• **What to produce**:
Your output should be the entries below, exact in every detail.

BEGIN

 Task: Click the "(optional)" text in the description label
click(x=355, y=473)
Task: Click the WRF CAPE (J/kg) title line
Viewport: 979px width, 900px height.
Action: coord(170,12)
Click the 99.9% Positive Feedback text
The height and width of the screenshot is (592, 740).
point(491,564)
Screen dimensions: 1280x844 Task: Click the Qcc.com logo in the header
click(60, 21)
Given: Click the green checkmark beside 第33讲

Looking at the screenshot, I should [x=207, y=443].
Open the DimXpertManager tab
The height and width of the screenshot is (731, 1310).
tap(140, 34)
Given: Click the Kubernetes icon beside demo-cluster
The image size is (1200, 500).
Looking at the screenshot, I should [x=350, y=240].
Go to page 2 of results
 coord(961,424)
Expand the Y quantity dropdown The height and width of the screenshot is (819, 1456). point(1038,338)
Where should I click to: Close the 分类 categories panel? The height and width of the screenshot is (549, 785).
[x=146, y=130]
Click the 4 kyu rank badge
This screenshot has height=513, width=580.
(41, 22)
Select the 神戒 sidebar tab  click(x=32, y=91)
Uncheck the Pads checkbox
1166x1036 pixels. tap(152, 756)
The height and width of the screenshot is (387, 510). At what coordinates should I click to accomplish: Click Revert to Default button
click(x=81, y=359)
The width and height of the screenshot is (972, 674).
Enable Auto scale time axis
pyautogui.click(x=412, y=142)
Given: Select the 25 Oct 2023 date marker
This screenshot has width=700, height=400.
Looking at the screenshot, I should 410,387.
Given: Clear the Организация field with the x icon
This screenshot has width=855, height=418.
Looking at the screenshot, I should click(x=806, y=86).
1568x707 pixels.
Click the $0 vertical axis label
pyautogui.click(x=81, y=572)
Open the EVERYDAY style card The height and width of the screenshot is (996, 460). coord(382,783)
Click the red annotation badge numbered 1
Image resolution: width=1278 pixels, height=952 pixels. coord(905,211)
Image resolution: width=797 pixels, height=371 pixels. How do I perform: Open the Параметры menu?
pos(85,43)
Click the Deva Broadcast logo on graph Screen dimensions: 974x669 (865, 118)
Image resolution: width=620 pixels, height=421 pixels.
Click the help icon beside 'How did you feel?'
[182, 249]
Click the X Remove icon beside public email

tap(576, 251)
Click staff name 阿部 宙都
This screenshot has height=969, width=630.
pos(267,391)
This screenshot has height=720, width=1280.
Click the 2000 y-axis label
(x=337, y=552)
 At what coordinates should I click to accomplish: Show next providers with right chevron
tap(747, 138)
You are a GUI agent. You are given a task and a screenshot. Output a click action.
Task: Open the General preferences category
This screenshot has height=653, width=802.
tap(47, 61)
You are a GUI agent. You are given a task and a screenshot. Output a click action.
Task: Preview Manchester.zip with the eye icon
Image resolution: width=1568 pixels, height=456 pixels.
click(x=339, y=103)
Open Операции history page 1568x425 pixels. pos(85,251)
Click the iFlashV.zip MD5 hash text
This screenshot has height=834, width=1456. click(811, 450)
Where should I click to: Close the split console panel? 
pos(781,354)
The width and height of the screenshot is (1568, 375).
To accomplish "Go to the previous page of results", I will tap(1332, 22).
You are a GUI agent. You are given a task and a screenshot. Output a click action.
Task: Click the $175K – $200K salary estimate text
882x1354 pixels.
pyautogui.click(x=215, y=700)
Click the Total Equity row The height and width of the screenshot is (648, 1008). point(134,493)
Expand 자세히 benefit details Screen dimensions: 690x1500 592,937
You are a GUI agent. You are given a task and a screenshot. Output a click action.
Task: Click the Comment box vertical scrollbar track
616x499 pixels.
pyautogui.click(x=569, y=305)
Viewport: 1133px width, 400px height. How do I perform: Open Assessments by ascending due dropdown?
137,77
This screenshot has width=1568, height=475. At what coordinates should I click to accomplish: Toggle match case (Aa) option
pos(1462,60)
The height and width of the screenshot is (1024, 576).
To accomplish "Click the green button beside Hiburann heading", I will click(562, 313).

END

• **Task response**:
 Task: Click the "(optional)" text in the description label
click(x=355, y=473)
Task: Click the WRF CAPE (J/kg) title line
Viewport: 979px width, 900px height.
Action: coord(170,12)
Click the 99.9% Positive Feedback text
The height and width of the screenshot is (592, 740).
point(491,564)
Screen dimensions: 1280x844 Task: Click the Qcc.com logo in the header
click(60, 21)
Given: Click the green checkmark beside 第33讲

Looking at the screenshot, I should [x=207, y=443].
Open the DimXpertManager tab
The height and width of the screenshot is (731, 1310).
tap(140, 34)
Given: Click the Kubernetes icon beside demo-cluster
The image size is (1200, 500).
Looking at the screenshot, I should [x=350, y=240].
Go to page 2 of results
 coord(961,424)
Expand the Y quantity dropdown The height and width of the screenshot is (819, 1456). point(1038,338)
Where should I click to: Close the 分类 categories panel? The height and width of the screenshot is (549, 785).
[x=146, y=130]
Click the 4 kyu rank badge
This screenshot has height=513, width=580.
(41, 22)
Select the 神戒 sidebar tab  click(x=32, y=91)
Uncheck the Pads checkbox
1166x1036 pixels. tap(152, 756)
The height and width of the screenshot is (387, 510). At what coordinates should I click to accomplish: Click Revert to Default button
click(x=81, y=359)
The width and height of the screenshot is (972, 674).
Enable Auto scale time axis
pyautogui.click(x=412, y=142)
Given: Select the 25 Oct 2023 date marker
This screenshot has width=700, height=400.
Looking at the screenshot, I should 410,387.
Given: Clear the Организация field with the x icon
This screenshot has width=855, height=418.
Looking at the screenshot, I should click(x=806, y=86).
1568x707 pixels.
Click the $0 vertical axis label
pyautogui.click(x=81, y=572)
Open the EVERYDAY style card The height and width of the screenshot is (996, 460). coord(382,783)
Click the red annotation badge numbered 1
Image resolution: width=1278 pixels, height=952 pixels. coord(905,211)
Image resolution: width=797 pixels, height=371 pixels. How do I perform: Open the Параметры menu?
pos(85,43)
Click the Deva Broadcast logo on graph Screen dimensions: 974x669 (865, 118)
Image resolution: width=620 pixels, height=421 pixels.
Click the help icon beside 'How did you feel?'
[182, 249]
Click the X Remove icon beside public email

tap(576, 251)
Click staff name 阿部 宙都
This screenshot has height=969, width=630.
pos(267,391)
This screenshot has height=720, width=1280.
Click the 2000 y-axis label
(x=337, y=552)
 At what coordinates should I click to accomplish: Show next providers with right chevron
tap(747, 138)
You are a GUI agent. You are given a task and a screenshot. Output a click action.
Task: Open the General preferences category
This screenshot has height=653, width=802.
tap(47, 61)
You are a GUI agent. You are given a task and a screenshot. Output a click action.
Task: Preview Manchester.zip with the eye icon
Image resolution: width=1568 pixels, height=456 pixels.
click(x=339, y=103)
Open Операции history page 1568x425 pixels. pos(85,251)
Click the iFlashV.zip MD5 hash text
This screenshot has height=834, width=1456. click(811, 450)
Where should I click to: Close the split console panel? 
pos(781,354)
The width and height of the screenshot is (1568, 375).
To accomplish "Go to the previous page of results", I will tap(1332, 22).
You are a GUI agent. You are given a task and a screenshot. Output a click action.
Task: Click the $175K – $200K salary estimate text
882x1354 pixels.
pyautogui.click(x=215, y=700)
Click the Total Equity row The height and width of the screenshot is (648, 1008). point(134,493)
Expand 자세히 benefit details Screen dimensions: 690x1500 592,937
You are a GUI agent. You are given a task and a screenshot. Output a click action.
Task: Click the Comment box vertical scrollbar track
616x499 pixels.
pyautogui.click(x=569, y=305)
Viewport: 1133px width, 400px height. How do I perform: Open Assessments by ascending due dropdown?
137,77
This screenshot has width=1568, height=475. At what coordinates should I click to accomplish: Toggle match case (Aa) option
pos(1462,60)
The height and width of the screenshot is (1024, 576).
To accomplish "Click the green button beside Hiburann heading", I will click(562, 313).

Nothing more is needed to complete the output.